* Brief
When you reach the line that contains "Click the Merge (マージ) toolbar icon", give it back exactly along with each line after it to the end of the entries; skip any pictures.

* Material shown
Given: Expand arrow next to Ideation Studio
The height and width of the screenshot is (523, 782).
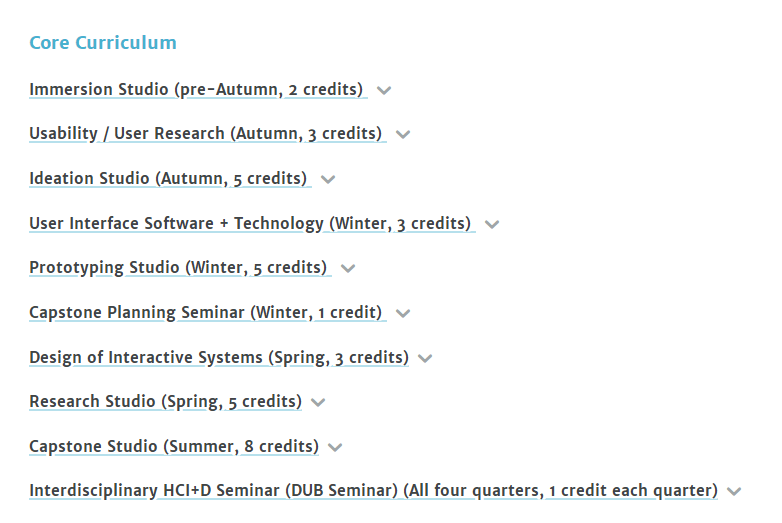Looking at the screenshot, I should [328, 180].
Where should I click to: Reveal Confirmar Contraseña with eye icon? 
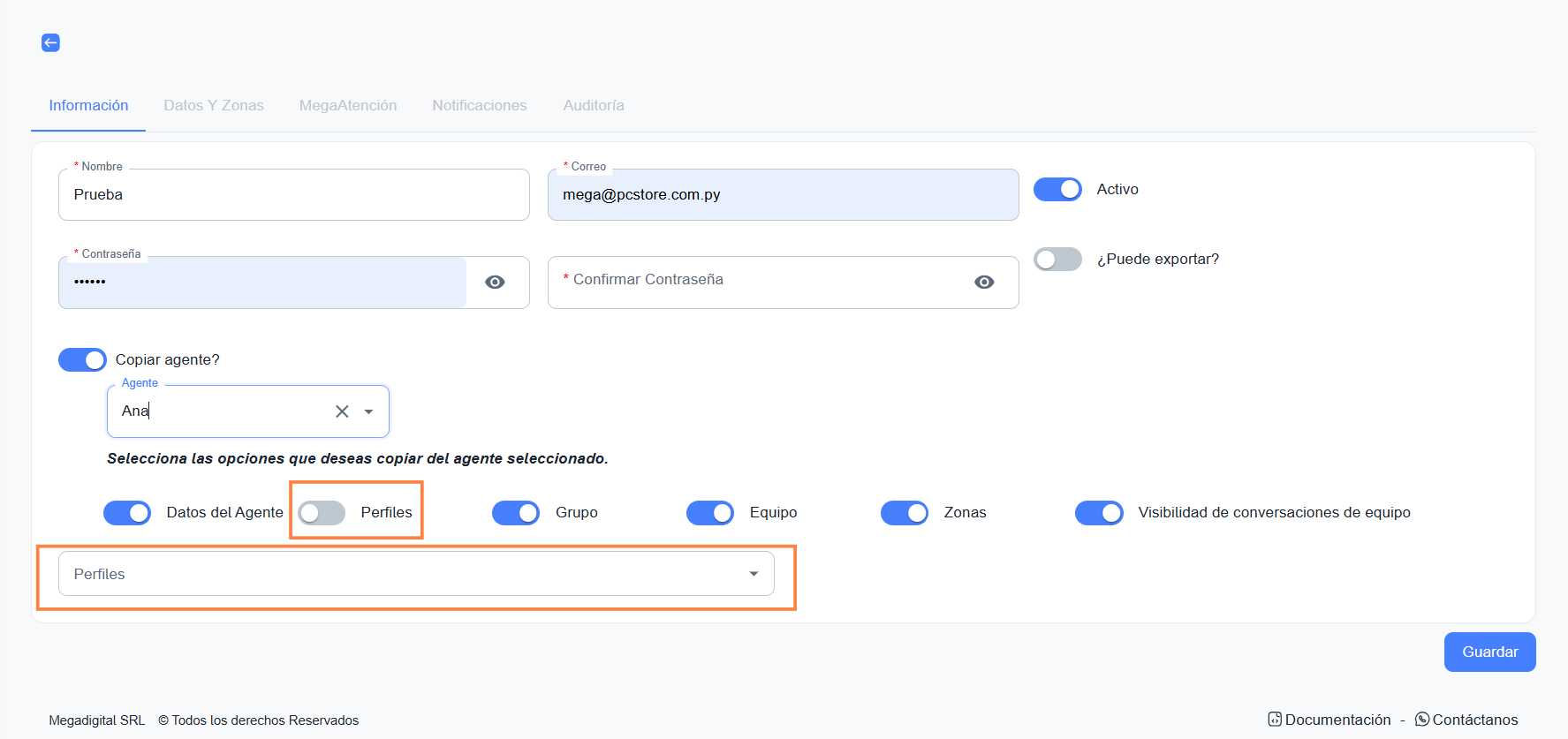click(x=984, y=282)
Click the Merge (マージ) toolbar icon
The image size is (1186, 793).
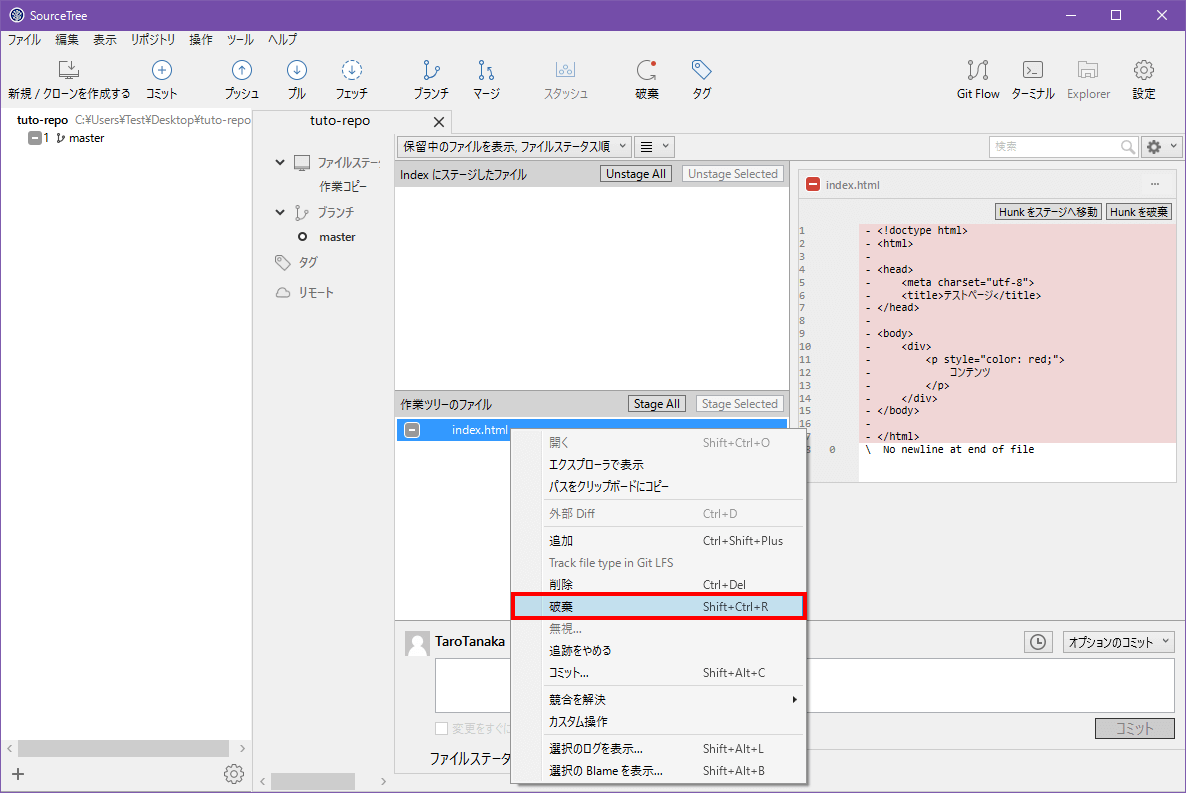click(x=486, y=71)
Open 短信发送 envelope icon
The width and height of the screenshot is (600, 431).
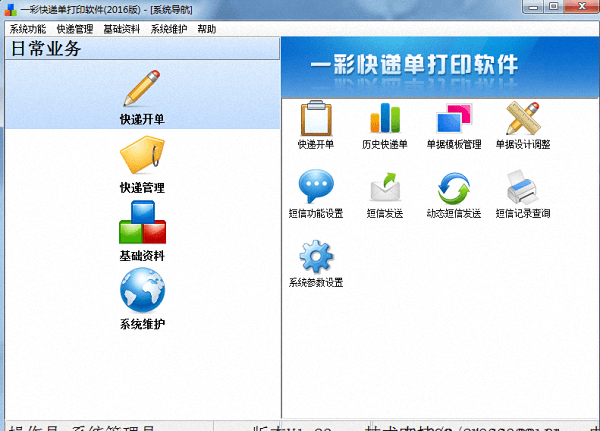(385, 188)
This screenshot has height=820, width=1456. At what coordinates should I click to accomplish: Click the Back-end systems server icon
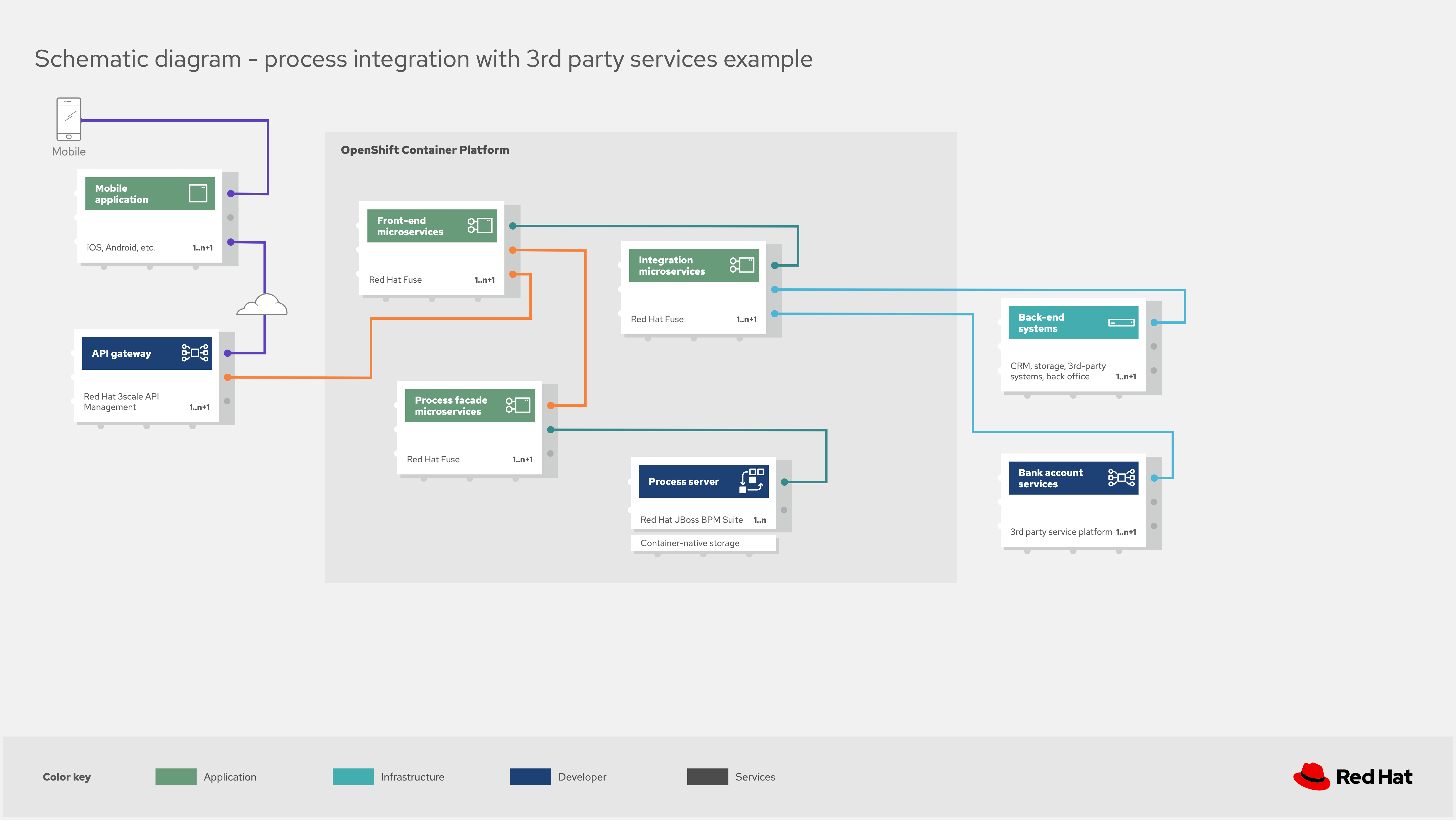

* Output of the task
Click the Merge (マージ) toolbar icon
The image size is (1186, 793).
click(x=486, y=71)
Open 短信发送 envelope icon
The width and height of the screenshot is (600, 431).
(385, 188)
This screenshot has height=820, width=1456. At what coordinates should I click to accomplish: Click the Back-end systems server icon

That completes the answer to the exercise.